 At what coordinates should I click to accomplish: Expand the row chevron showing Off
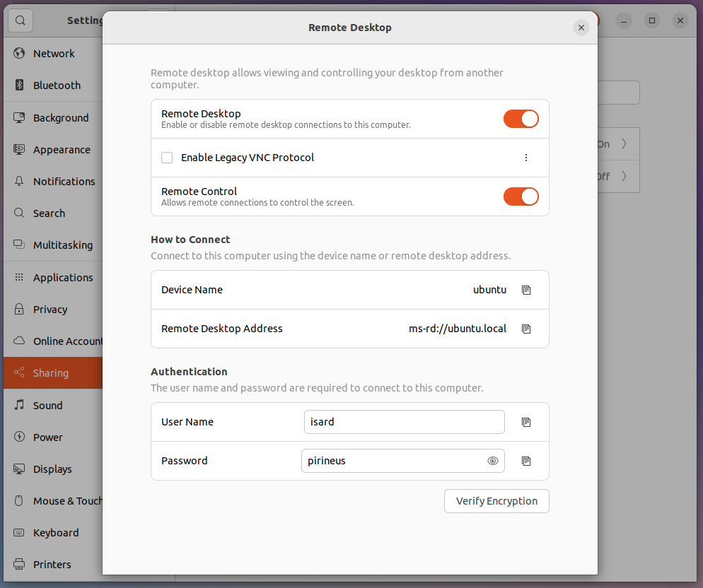click(623, 177)
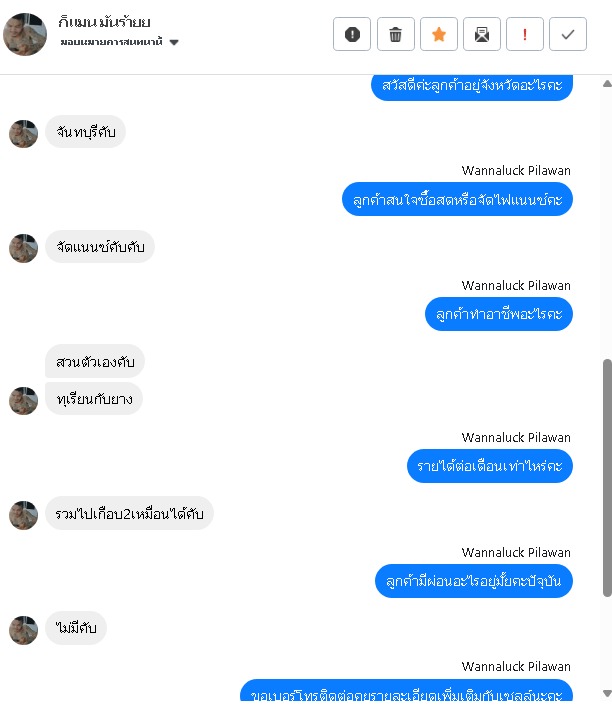Screen dimensions: 612x711
Task: Flag conversation with red exclamation icon
Action: point(525,34)
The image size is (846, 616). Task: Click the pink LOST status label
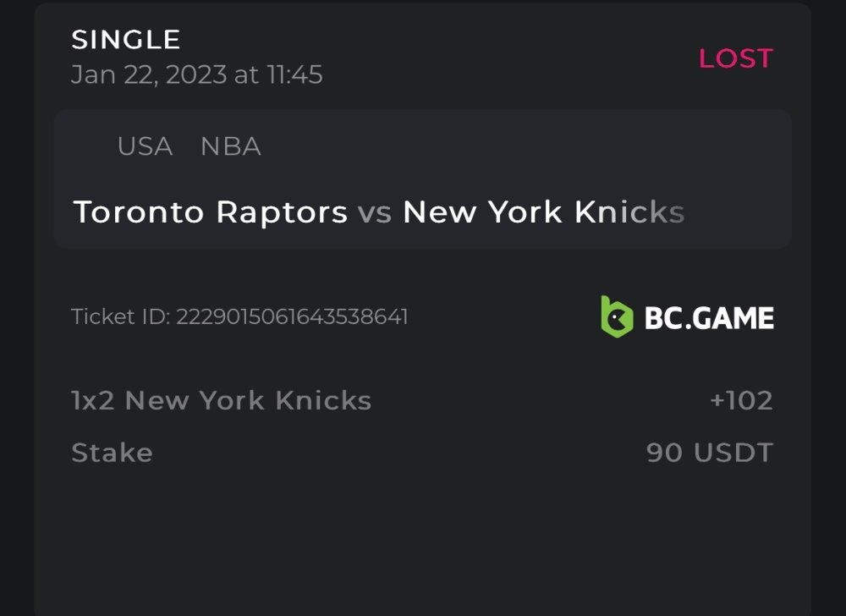[x=735, y=58]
▬▬▬
**TASK DIRECTIONS**
All of the preceding material should be output verbatim, with the pictures excluded.

**THE COMPLETED TASK**
 At what coordinates should I click to accomplish: Expand the row chevron showing Off
click(623, 177)
Screen dimensions: 612x711
Task: Flag conversation with red exclamation icon
Action: point(525,34)
The image size is (846, 616). Task: Click the pink LOST status label
[x=735, y=58]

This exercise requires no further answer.